I sit beside Elly on an armchair in the front lounge room, on a bright multi-coloured knitted seat cover.
A patchwork quilt of children’s paintings hangs on the lounge room wall.
Nearby a quote is written across a canvas – “the good we do today becomes the happiness of tomorrow”.
Elly has volunteered with the Wendouree West Exodus Community since it was first established in 2004.
She has lived in Wendouree West for more than 50 years and has seen firsthand the need for community support.
There are many lonely and marginalised in our community.
“That’s why we have Saturday drop in. We make soup and have a hot lunch. For a lot of them it might be the only decent meal they get all week.”
Elly walks me through the house to a makeshift classroom at the back of the garage.
The volunteer run not-for-profit organisation also runs an after school learning program, one of many services on offer in response to community needs.
A group of Year 11 and 12 students from Ballarat Grammar and St Patrick’s College tutor about 20 children who attend the session each Thursday afternoon.
“We have a lot of children here whose parents can’t read or write,” Elly explains.
“They come here because their mum and dad can’t help. Some Sudanese children come too because their parents may still be learning English themselves.”
The remains of white chalk marks cover the blackboard which spreads across the back wall.
The small room has been recently renovated with a fresh coat of crisp white paint.
“We have had comments from the schools saying how far these kids have come on since we started doing this learning program,” Elly says.
The after school learning program and Saturday drop-in lunch are only two of a range of services offered by the Wendouree West Exodus Community.
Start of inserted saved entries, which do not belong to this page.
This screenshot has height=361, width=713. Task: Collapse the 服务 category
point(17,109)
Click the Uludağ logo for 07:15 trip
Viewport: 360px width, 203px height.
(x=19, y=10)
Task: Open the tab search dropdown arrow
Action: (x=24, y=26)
The volunteer leadership team run camps for children, families and men and women each year.
“A lot of kids in this community never get to go away on holiday. They don’t go to school camps because their parents can’t afford it,” Elly says, as we walk back inside the house to the kitchen.
Every chair is full as volunteers serve steaming soup and bread from the corner stove.
The small kitchen is crowded.
Elly is says she is hoping to create a more comfortable space to run the Saturday lunch, where all visitors can sit and enjoy their meal together in the one room, rather than spreading out to find a seat.
All that is holding her back is funding.
“St Patrick’s College held a big fundraiser and gave us money to build a shed,” she says.
“We have got the shed up but now we are stuck. We still have the electricity to connect, to install the supplied kitchen and we’re hoping to put a disabled toilet and shower at the back.
“It has been going on now for over 12 months and we’re getting a bit impatient.”
The Wendouree West Exodus Community is auspiced by Our Lady Help of Christians Catholic Church, and supported by a number of organisations including the Redemptorists, Sisters of Mercy, and St Vincent de Paul Society.
But the leadership team is hoping to secure more sustainable funding to continue to meet community needs.
Elly says the demand for services in Wendouree West is increasing.
“Every week we have new people coming in,” she says.
I am just so passionate about this place. I believe we are doing a great thing.
Sitting back on the old armchair in the lounge room, Elly remembers heart warming stories from the past.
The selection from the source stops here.